Indian Prime Minister Candidate Uses the Web to Reach Voters

Indian prime ministerial aspirant Lal Krishna Advani is proving to be as much at ease with technology as with political maneuvering as he campaigns for a federal election that will start April 16.

The 81-year-old Advani of the Bharatiya Janata Party (BJP) blogs on political issues, and uses his Web site to recruit volunteers and link up to other bloggers.

Information on his campaign is available on video sharing site YouTube, as well as on social-networking sites like Orkut and Facebook.

In a letter on his Web site to online volunteers, Advani said the Internet is the most democratic of all the communication platforms invented.

The essence of democracy is people's participation, and no other medium has enabled two-way, interactive and participative communication in a way now made possible by the Internet, he added.

Other Indian parties, including the ruling Indian National Congress, are also trying to take advantage of the Internet through Web sites and videos on YouTube.

The Communist Party of India (Marxist) recently launched a Web site with links to campaign video clips on YouTube, information on the party and its manifesto and a section for volunteers.

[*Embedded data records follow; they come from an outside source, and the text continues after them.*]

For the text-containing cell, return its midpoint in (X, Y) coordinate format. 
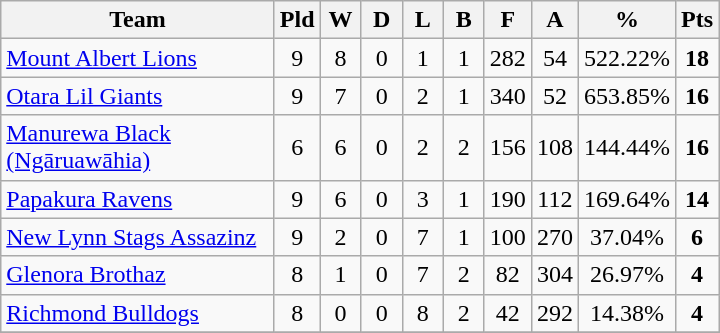
Glenora Brothaz (138, 275)
L (422, 20)
D (382, 20)
Team (138, 20)
37.04% (626, 237)
14 (696, 199)
82 (508, 275)
54 (554, 58)
Pts (696, 20)
F (508, 20)
52 (554, 96)
112 (554, 199)
522.22% (626, 58)
18 (696, 58)
Richmond Bulldogs (138, 313)
Manurewa Black (Ngāruawāhia) (138, 148)
304 (554, 275)
292 (554, 313)
270 (554, 237)
26.97% (626, 275)
3 (422, 199)
108 (554, 148)
% (626, 20)
Otara Lil Giants (138, 96)
156 (508, 148)
Papakura Ravens (138, 199)
169.64% (626, 199)
Pld (297, 20)
New Lynn Stags Assazinz (138, 237)
B (464, 20)
Mount Albert Lions (138, 58)
190 (508, 199)
A (554, 20)
W (340, 20)
100 (508, 237)
340 (508, 96)
14.38% (626, 313)
282 (508, 58)
653.85% (626, 96)
42 (508, 313)
144.44% (626, 148)
Provide the (X, Y) coordinate of the cell's center where the given text is located.  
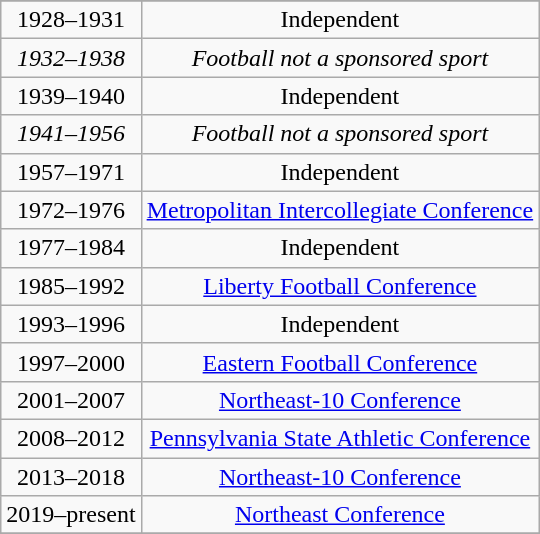
1972–1976 (71, 210)
2019–present (71, 515)
1977–1984 (71, 248)
1957–1971 (71, 172)
Liberty Football Conference (340, 286)
1993–1996 (71, 324)
2008–2012 (71, 438)
2001–2007 (71, 400)
Pennsylvania State Athletic Conference (340, 438)
1985–1992 (71, 286)
2013–2018 (71, 477)
1939–1940 (71, 96)
Northeast Conference (340, 515)
Eastern Football Conference (340, 362)
1997–2000 (71, 362)
1928–1931 (71, 20)
1932–1938 (71, 58)
1941–1956 (71, 134)
Metropolitan Intercollegiate Conference (340, 210)
Output the [X, Y] coordinate of the center of the cell containing the given text.  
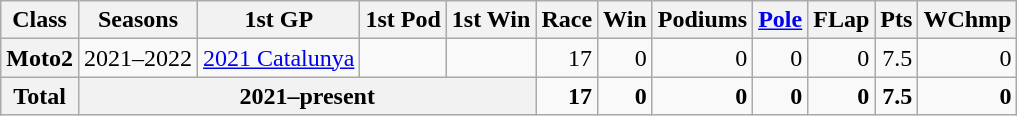
FLap [842, 20]
1st Win [491, 20]
2021 Catalunya [279, 58]
2021–present [306, 96]
Pts [896, 20]
WChmp [968, 20]
Pole [780, 20]
Moto2 [40, 58]
1st Pod [403, 20]
Total [40, 96]
2021–2022 [138, 58]
Race [567, 20]
Podiums [702, 20]
Seasons [138, 20]
Class [40, 20]
1st GP [279, 20]
Win [626, 20]
Output the (x, y) coordinate of the center of the cell containing the given text.  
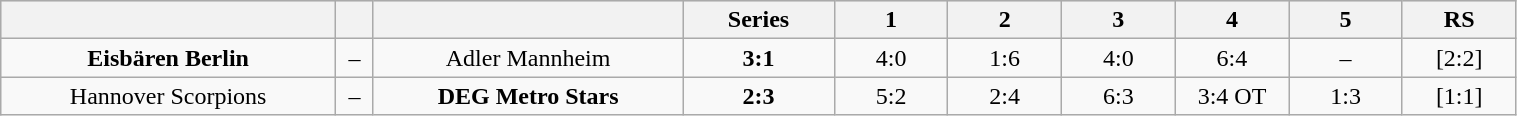
Adler Mannheim (528, 58)
RS (1459, 20)
DEG Metro Stars (528, 96)
6:3 (1119, 96)
Hannover Scorpions (168, 96)
[2:2] (1459, 58)
[1:1] (1459, 96)
Eisbären Berlin (168, 58)
2:3 (759, 96)
1:6 (1005, 58)
1:3 (1346, 96)
2:4 (1005, 96)
1 (891, 20)
3:1 (759, 58)
5:2 (891, 96)
2 (1005, 20)
4 (1232, 20)
6:4 (1232, 58)
Series (759, 20)
5 (1346, 20)
3:4 OT (1232, 96)
3 (1119, 20)
Return the (X, Y) coordinate for the center point of the cell that contains the specified text.  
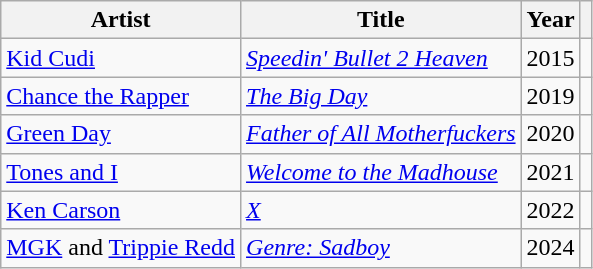
Year (550, 20)
Kid Cudi (121, 58)
Title (382, 20)
Speedin' Bullet 2 Heaven (382, 58)
2015 (550, 58)
2024 (550, 248)
2022 (550, 210)
X (382, 210)
2019 (550, 96)
Genre: Sadboy (382, 248)
Artist (121, 20)
Tones and I (121, 172)
Chance the Rapper (121, 96)
Welcome to the Madhouse (382, 172)
MGK and Trippie Redd (121, 248)
Father of All Motherfuckers (382, 134)
Green Day (121, 134)
Ken Carson (121, 210)
The Big Day (382, 96)
2020 (550, 134)
2021 (550, 172)
Output the [x, y] coordinate of the center of the cell containing the given text.  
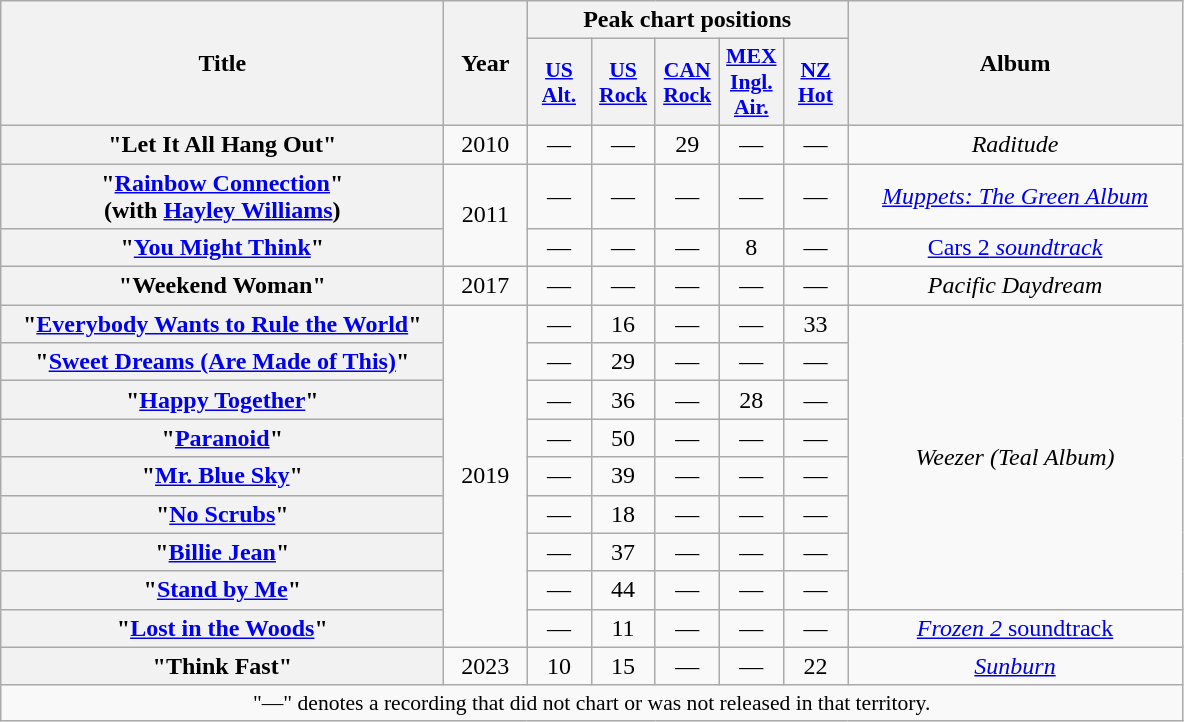
18 [623, 514]
"Think Fast" [222, 666]
36 [623, 400]
"Sweet Dreams (Are Made of This)" [222, 362]
Frozen 2 soundtrack [1016, 628]
Peak chart positions [688, 20]
"You Might Think" [222, 248]
MEXIngl.Air. [751, 82]
10 [559, 666]
15 [623, 666]
Album [1016, 64]
2023 [486, 666]
11 [623, 628]
"No Scrubs" [222, 514]
50 [623, 438]
"Let It All Hang Out" [222, 144]
Sunburn [1016, 666]
Muppets: The Green Album [1016, 196]
2019 [486, 476]
"Paranoid" [222, 438]
16 [623, 324]
"Weekend Woman" [222, 286]
"Everybody Wants to Rule the World" [222, 324]
"—" denotes a recording that did not chart or was not released in that territory. [592, 703]
"Rainbow Connection"(with Hayley Williams) [222, 196]
"Mr. Blue Sky" [222, 476]
CANRock [687, 82]
"Billie Jean" [222, 552]
39 [623, 476]
44 [623, 590]
37 [623, 552]
Weezer (Teal Album) [1016, 457]
33 [815, 324]
Title [222, 64]
2017 [486, 286]
"Lost in the Woods" [222, 628]
22 [815, 666]
8 [751, 248]
Raditude [1016, 144]
NZHot [815, 82]
28 [751, 400]
2010 [486, 144]
"Stand by Me" [222, 590]
Year [486, 64]
Cars 2 soundtrack [1016, 248]
USRock [623, 82]
"Happy Together" [222, 400]
2011 [486, 216]
Pacific Daydream [1016, 286]
USAlt. [559, 82]
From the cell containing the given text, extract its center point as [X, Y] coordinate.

After the U.S. presidential election and the online campaign of President Barack Obama, the BJP and CPI(M) campaigns on the Web may appear amateurish in their scale and purpose.

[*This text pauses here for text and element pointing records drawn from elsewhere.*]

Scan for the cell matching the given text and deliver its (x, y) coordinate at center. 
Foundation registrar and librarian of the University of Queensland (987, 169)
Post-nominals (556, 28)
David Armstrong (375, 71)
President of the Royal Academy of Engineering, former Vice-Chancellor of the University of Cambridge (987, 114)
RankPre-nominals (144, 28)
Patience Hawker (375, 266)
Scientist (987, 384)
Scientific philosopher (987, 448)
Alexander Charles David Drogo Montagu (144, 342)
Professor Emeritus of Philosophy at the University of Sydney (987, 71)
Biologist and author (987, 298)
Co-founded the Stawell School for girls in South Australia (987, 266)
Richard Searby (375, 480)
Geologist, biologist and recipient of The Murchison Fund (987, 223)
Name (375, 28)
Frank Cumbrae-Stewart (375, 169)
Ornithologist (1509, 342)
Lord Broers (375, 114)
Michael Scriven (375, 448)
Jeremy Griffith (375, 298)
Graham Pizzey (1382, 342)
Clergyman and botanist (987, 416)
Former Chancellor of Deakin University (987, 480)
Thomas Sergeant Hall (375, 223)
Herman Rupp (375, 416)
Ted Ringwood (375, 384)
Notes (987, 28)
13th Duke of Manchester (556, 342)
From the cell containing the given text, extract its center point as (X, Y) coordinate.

But in a country where the use of technology by politicians is largely limited to the use of mobile phones, the use of the Internet for a political campaign reflects the growing importance of Internet users in the country's politics.

An online strategy alone cannot swing an election for any party in India, because of the low Internet penetration rate, said Kapil Dev Singh, country manager at research firm IDC India. Internet users have, however, emerged as a large enough segment in urban India that cannot be ignored by either politicians or marketers, he added.

The Internet will likely be just one element of a broader media strategy that will also include newspapers and TV, Singh said.

No single medium, whether TV or newspaper, can give the BJP complete coverage of voters across India, said Prodyut Bora, who looks after IT for the BJP, in an interview on Thursday. The party has to instead use a variety of TV channels, newspapers and the Internet to address various niches of voters, he added.

Internet users account for less than 4 percent of the country's population, but 60 percent of these users come from eight large metro areas, which account for 50 seats to the Lok Sabha, the house in the country's parliament that elects the prime minister.

India had 45.3 million active Internet users at the end of September last year, according to a joint annual survey of Internet users by research firm IMRB International and the Internet and Mobile Association of India.

Of the 45.3 million users, 42 million are in urban areas, according to the survey. More than 50 percent of urban users were in the 18 to 25-year-old age group, it said. Most of the young urban users would have recently qualified to vote.

"The additional cost of having an online campaign is not very high, so political parties will try to address this segment of voters consisting of professionals and students with the Internet as well," Singh said.

The importance of this segment in Advani's campaign was also evident when his party announced on Saturday various programs to help spread the use of IT in India.